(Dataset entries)
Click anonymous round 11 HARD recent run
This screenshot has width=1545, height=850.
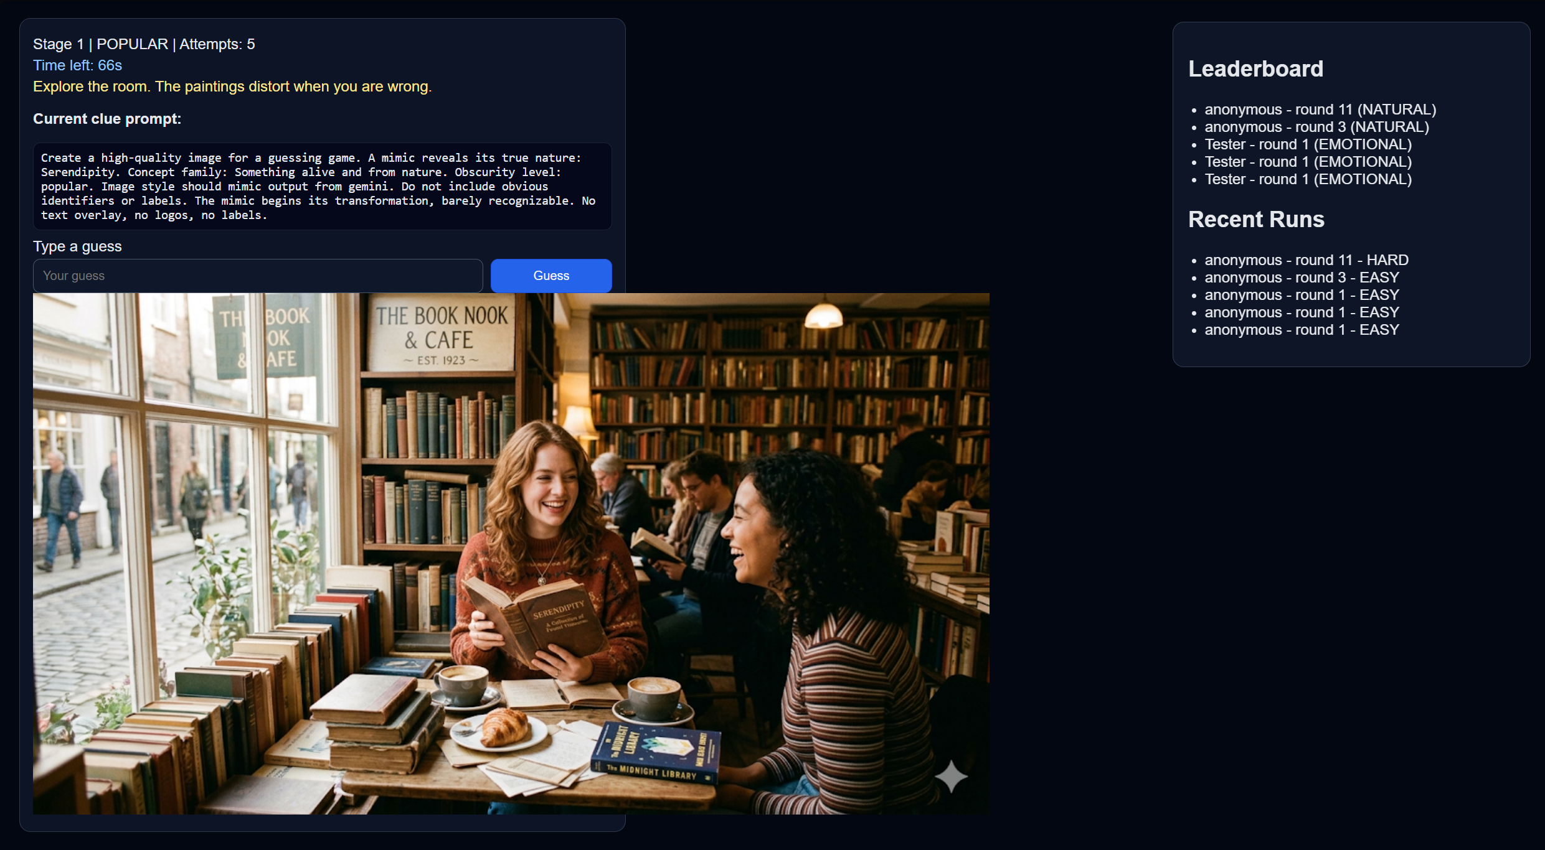point(1306,260)
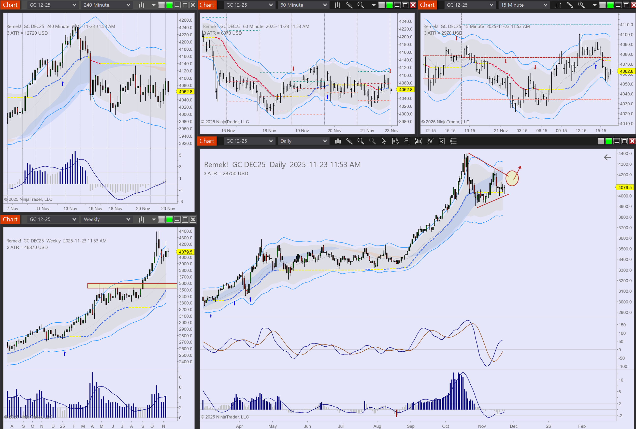
Task: Open Data Box icon in Daily chart toolbar
Action: point(395,141)
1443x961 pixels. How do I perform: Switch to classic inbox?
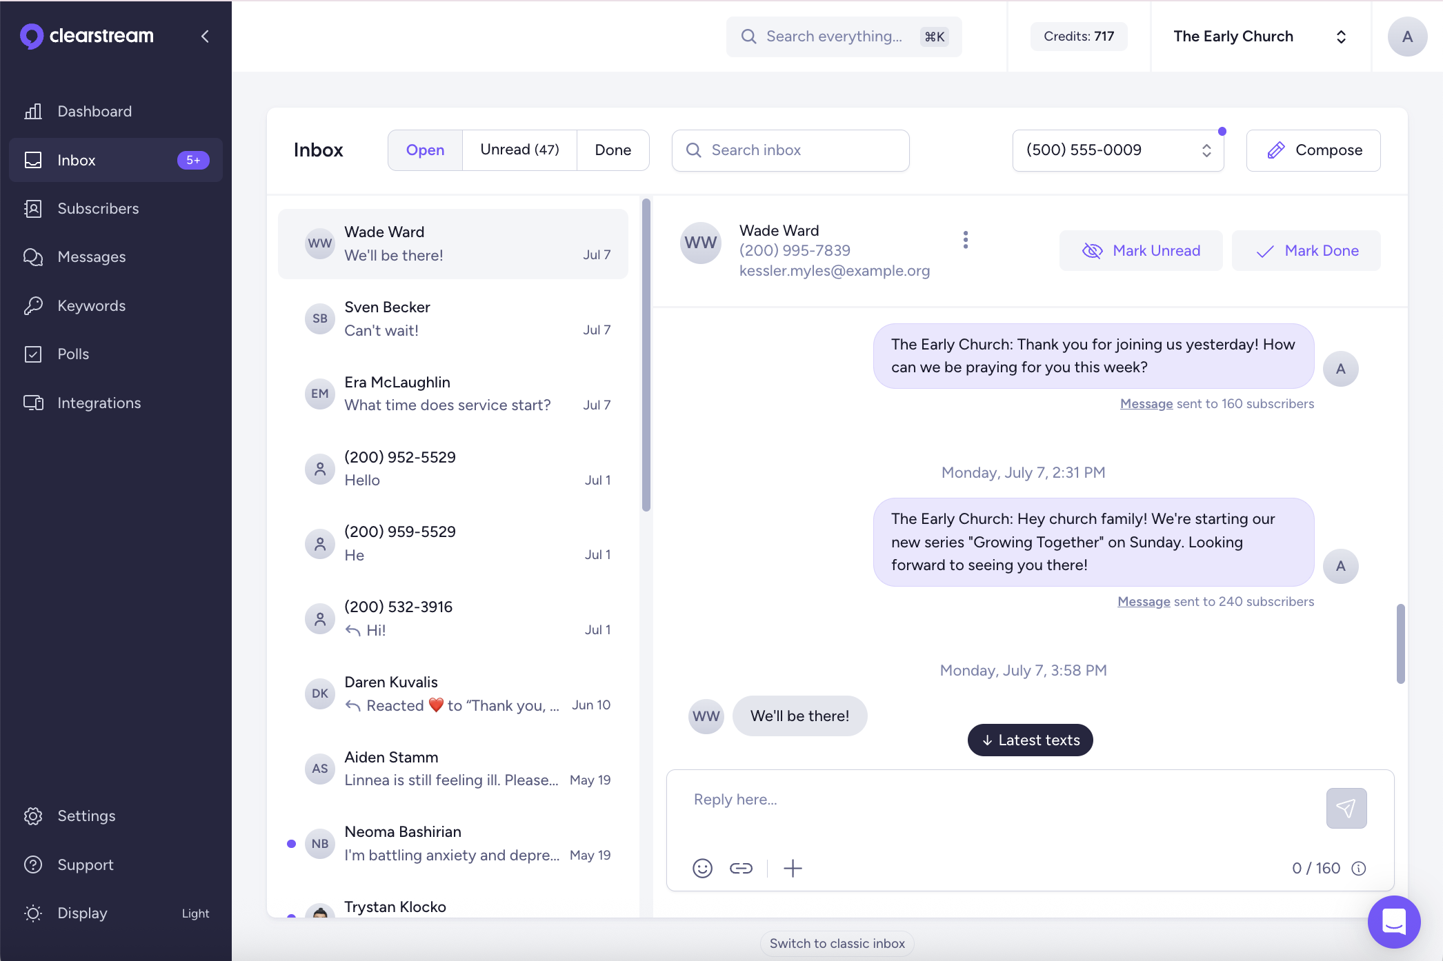pyautogui.click(x=836, y=943)
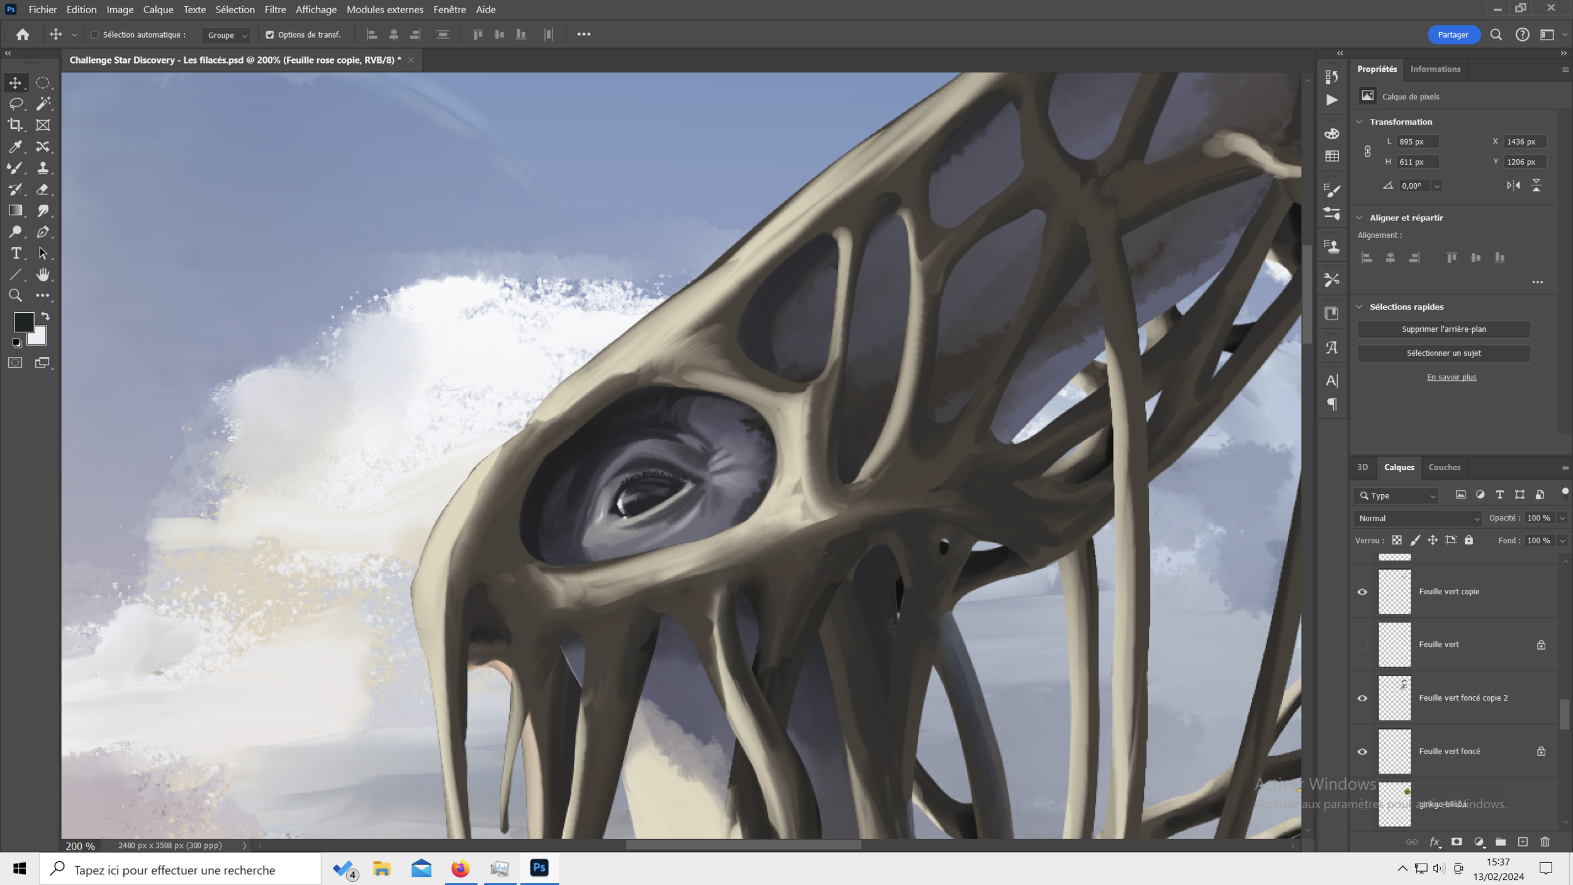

» What to produce
Exactly as written, please copy out the whole set of records, skipping images.

» Solution for this exercise
Click anonymous round 11 HARD recent run
This screenshot has width=1545, height=850.
point(1306,260)
Task: Open Data Box icon in Daily chart toolbar
Action: point(395,141)
1443x961 pixels. How do I perform: Switch to classic inbox?
pyautogui.click(x=836, y=943)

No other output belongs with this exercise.